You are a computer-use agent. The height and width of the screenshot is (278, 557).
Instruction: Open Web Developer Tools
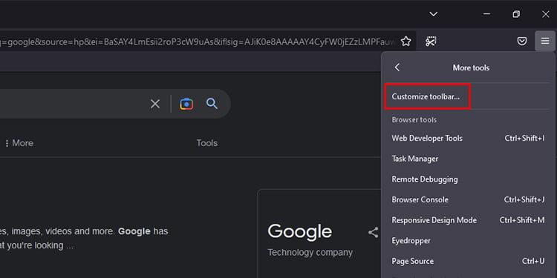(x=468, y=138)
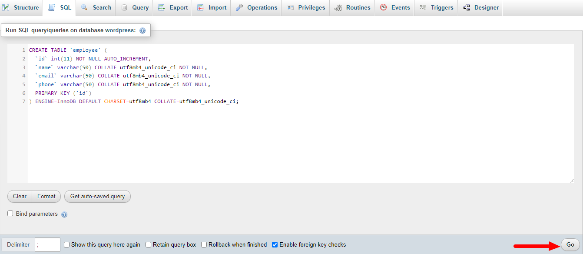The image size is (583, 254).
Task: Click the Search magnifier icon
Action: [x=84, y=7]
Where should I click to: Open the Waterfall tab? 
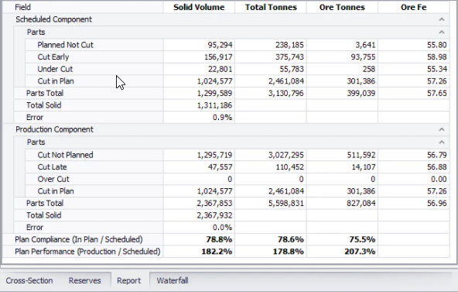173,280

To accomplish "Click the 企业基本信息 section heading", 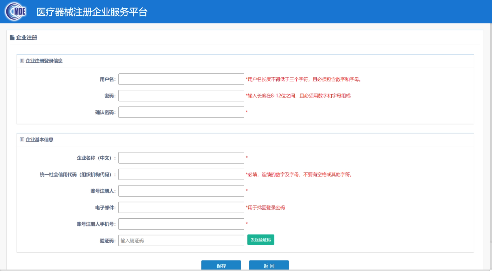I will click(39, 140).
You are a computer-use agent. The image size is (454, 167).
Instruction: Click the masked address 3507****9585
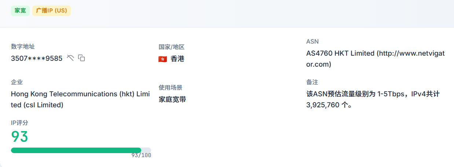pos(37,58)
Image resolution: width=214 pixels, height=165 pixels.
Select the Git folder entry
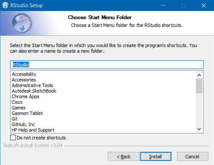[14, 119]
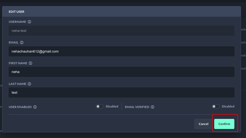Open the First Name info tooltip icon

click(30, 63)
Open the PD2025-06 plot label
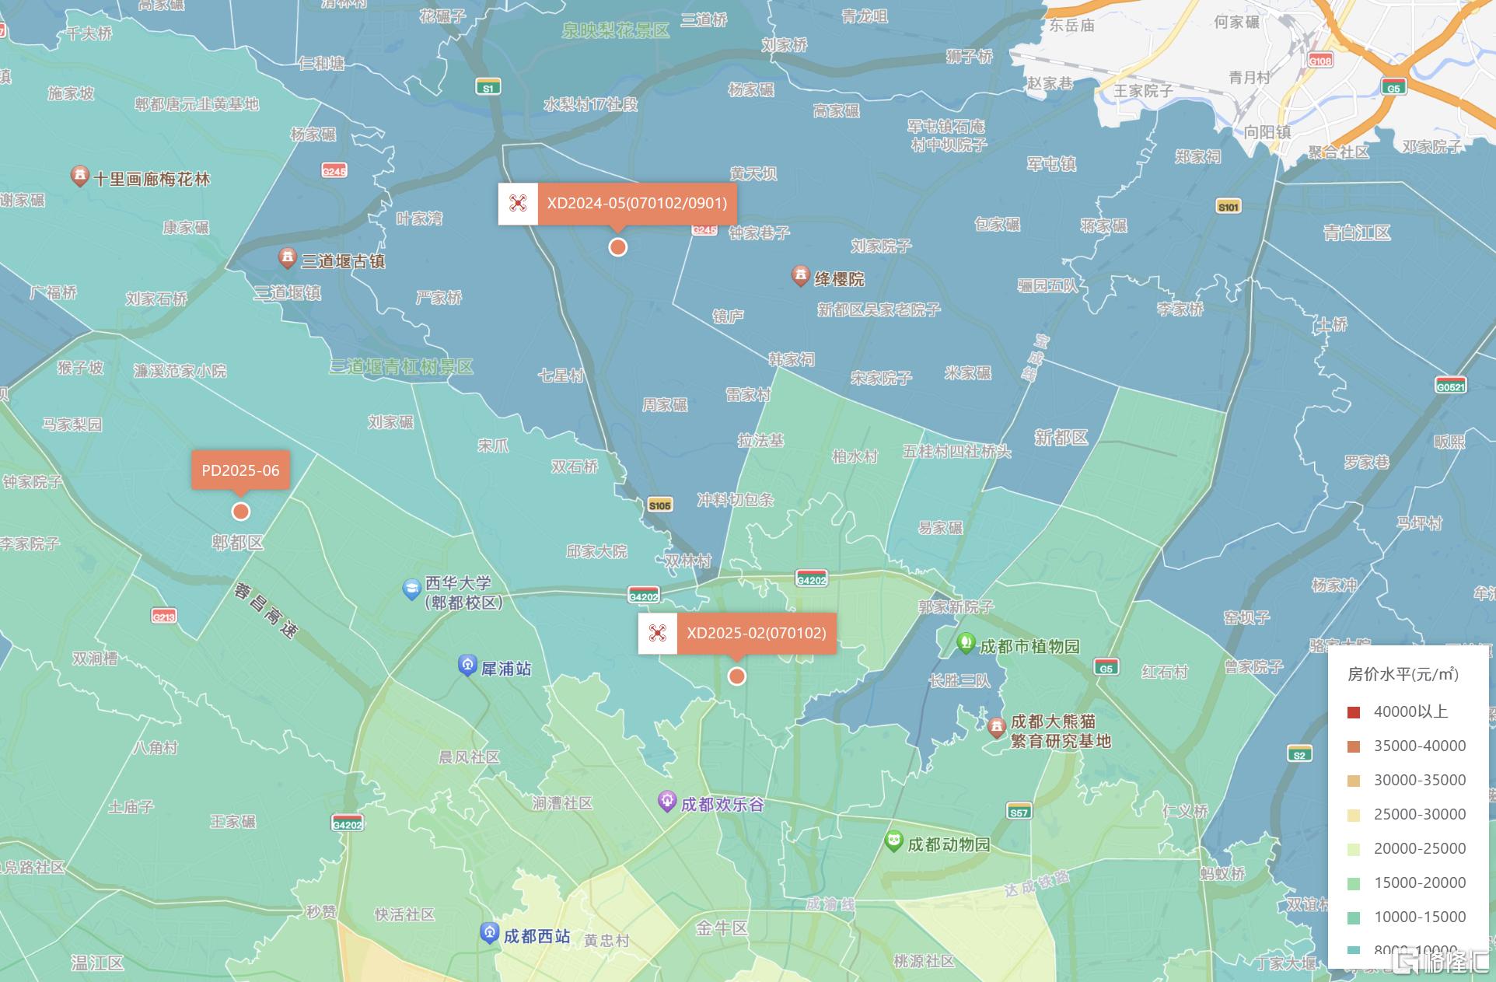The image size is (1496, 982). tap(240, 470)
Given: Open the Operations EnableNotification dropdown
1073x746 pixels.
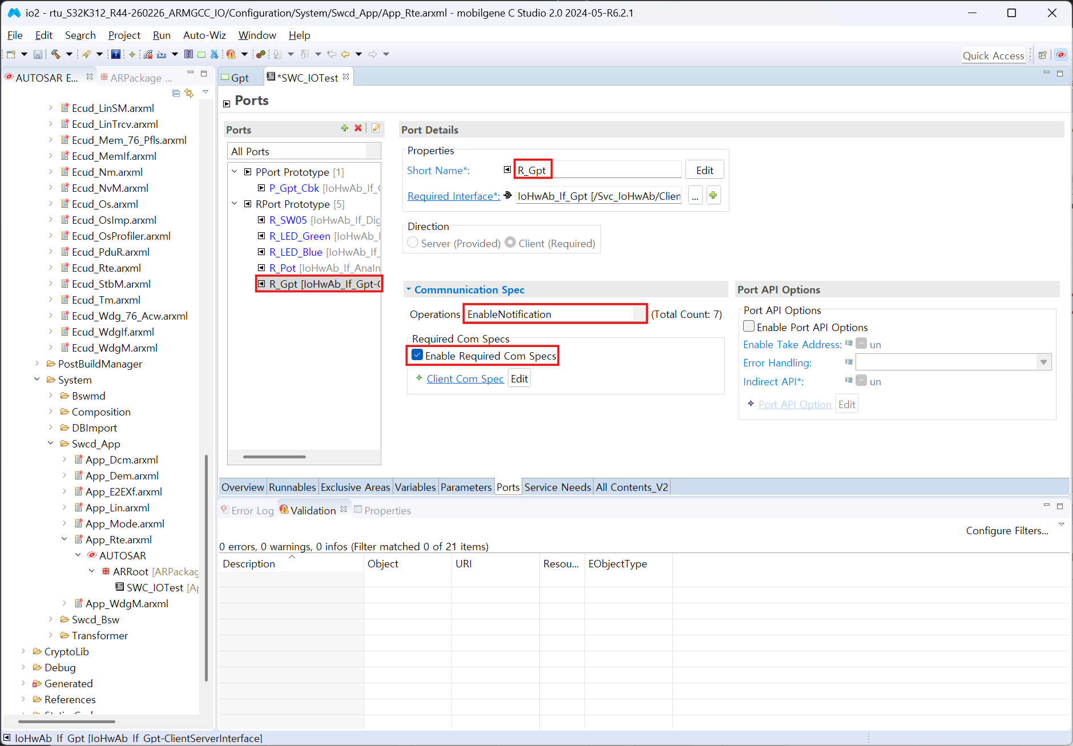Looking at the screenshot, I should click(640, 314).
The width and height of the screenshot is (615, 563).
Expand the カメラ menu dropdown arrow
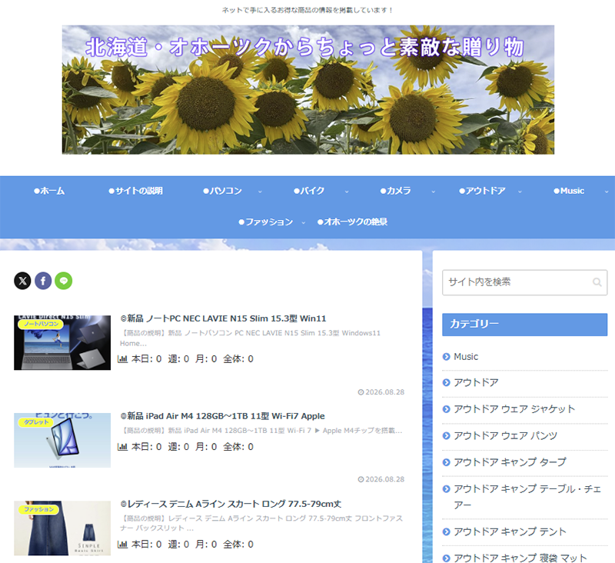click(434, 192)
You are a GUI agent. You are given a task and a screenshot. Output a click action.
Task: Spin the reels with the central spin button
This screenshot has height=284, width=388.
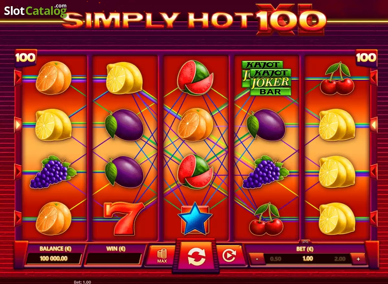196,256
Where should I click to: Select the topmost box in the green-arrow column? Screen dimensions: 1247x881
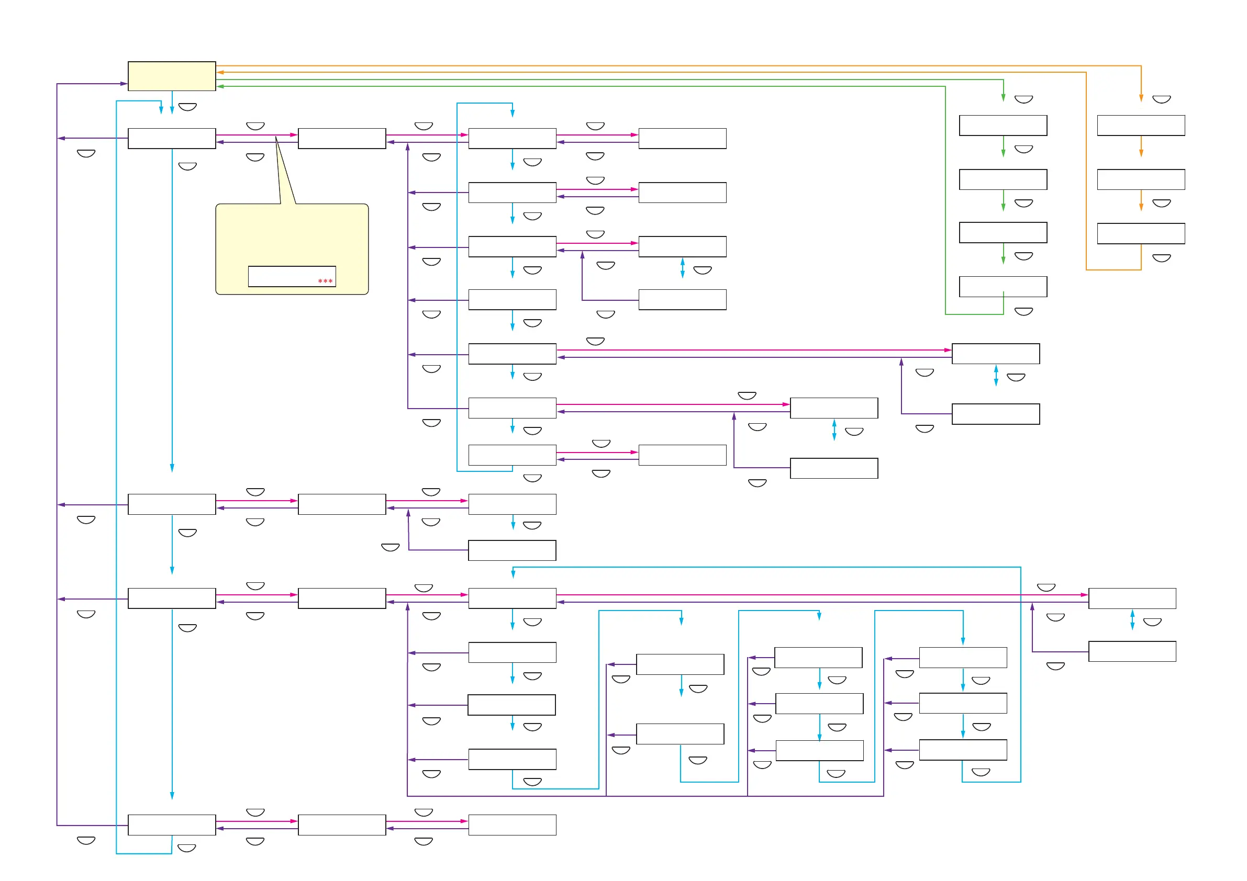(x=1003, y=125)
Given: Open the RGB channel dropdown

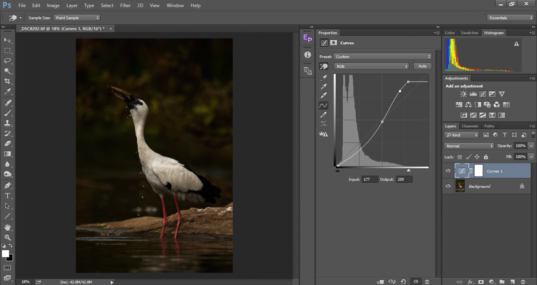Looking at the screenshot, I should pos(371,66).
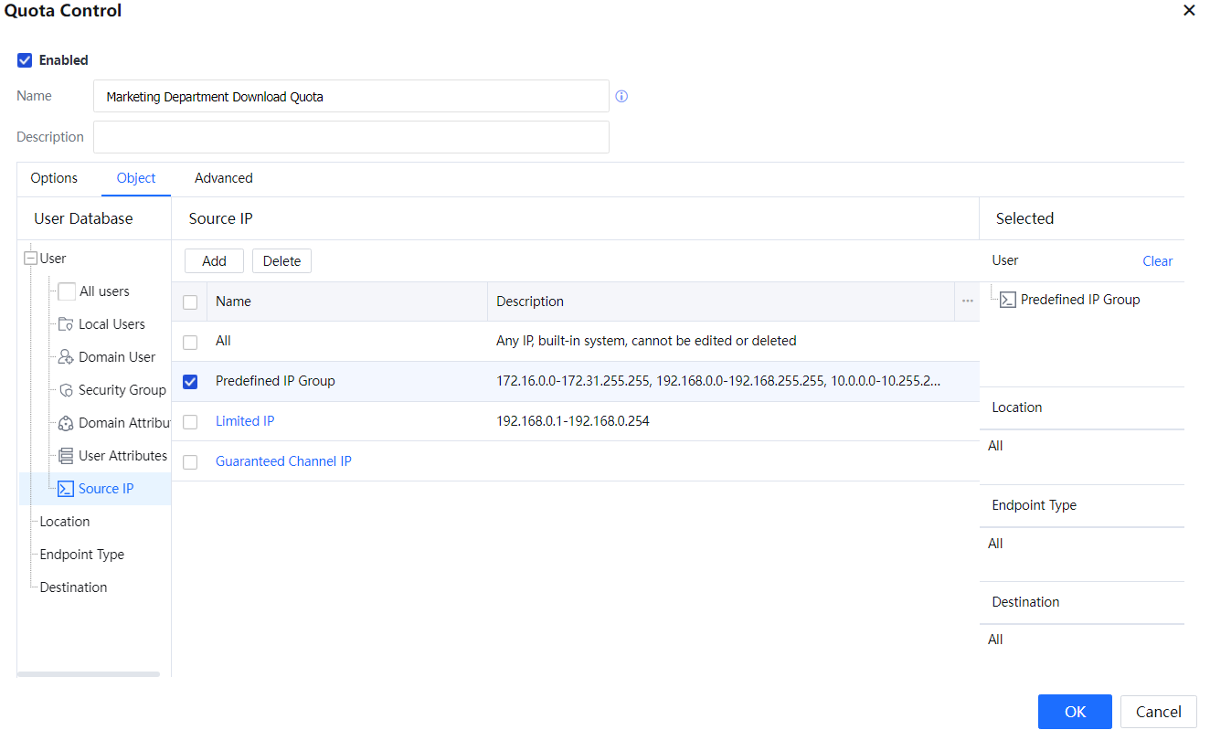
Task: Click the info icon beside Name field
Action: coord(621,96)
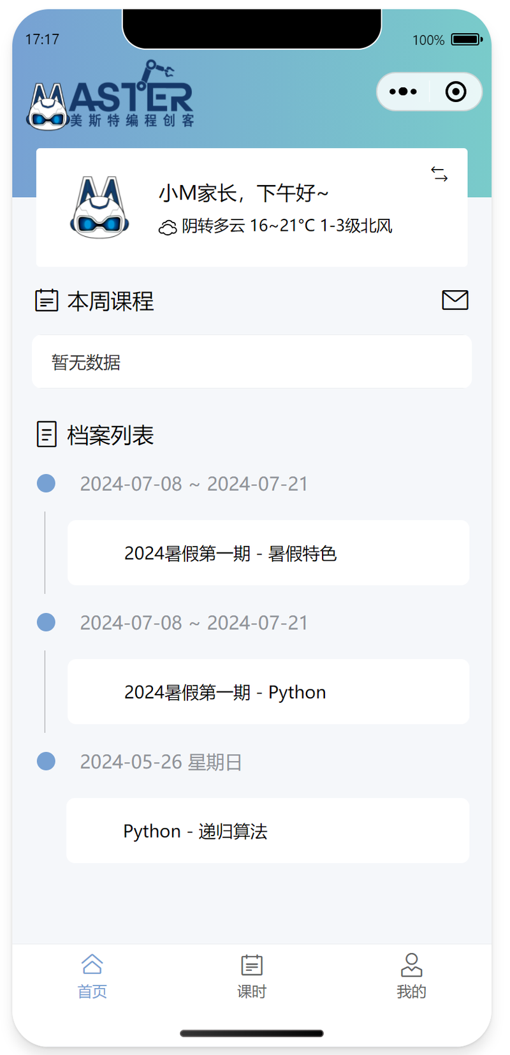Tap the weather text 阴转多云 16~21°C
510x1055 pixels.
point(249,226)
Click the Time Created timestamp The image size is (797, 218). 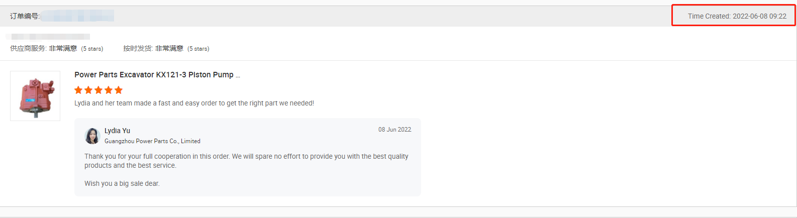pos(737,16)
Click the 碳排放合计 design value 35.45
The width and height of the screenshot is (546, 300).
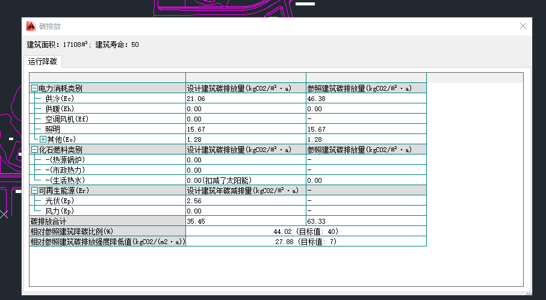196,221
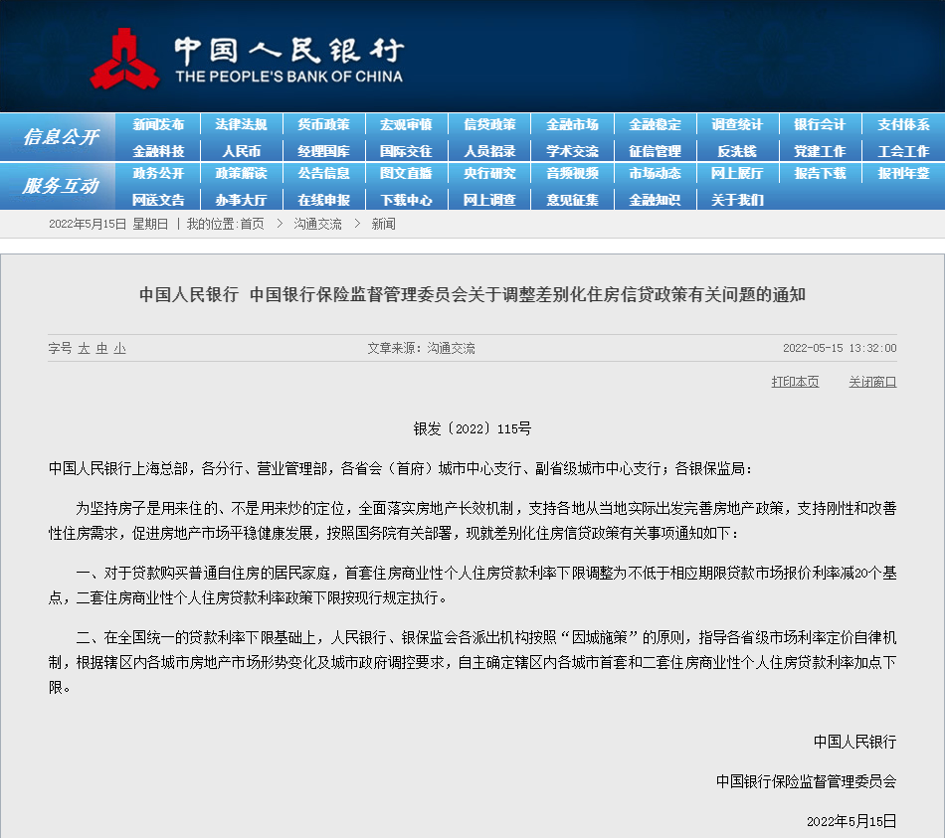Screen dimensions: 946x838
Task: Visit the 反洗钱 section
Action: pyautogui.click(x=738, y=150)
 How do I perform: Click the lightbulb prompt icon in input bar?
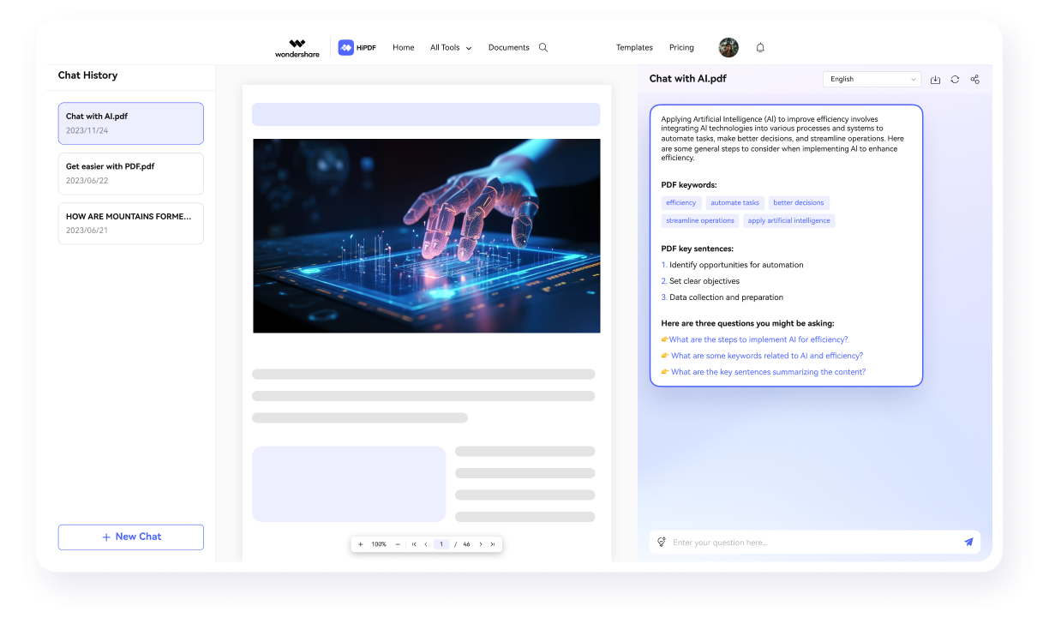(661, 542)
_ _ _ _
Exercise description
Gather every line of the material above that contains the string "Select", matching case exactly.

The solution
Select the Git folder entry
Where should I click to: Select the topmost box in the green-arrow column? Screen dimensions: 1247x881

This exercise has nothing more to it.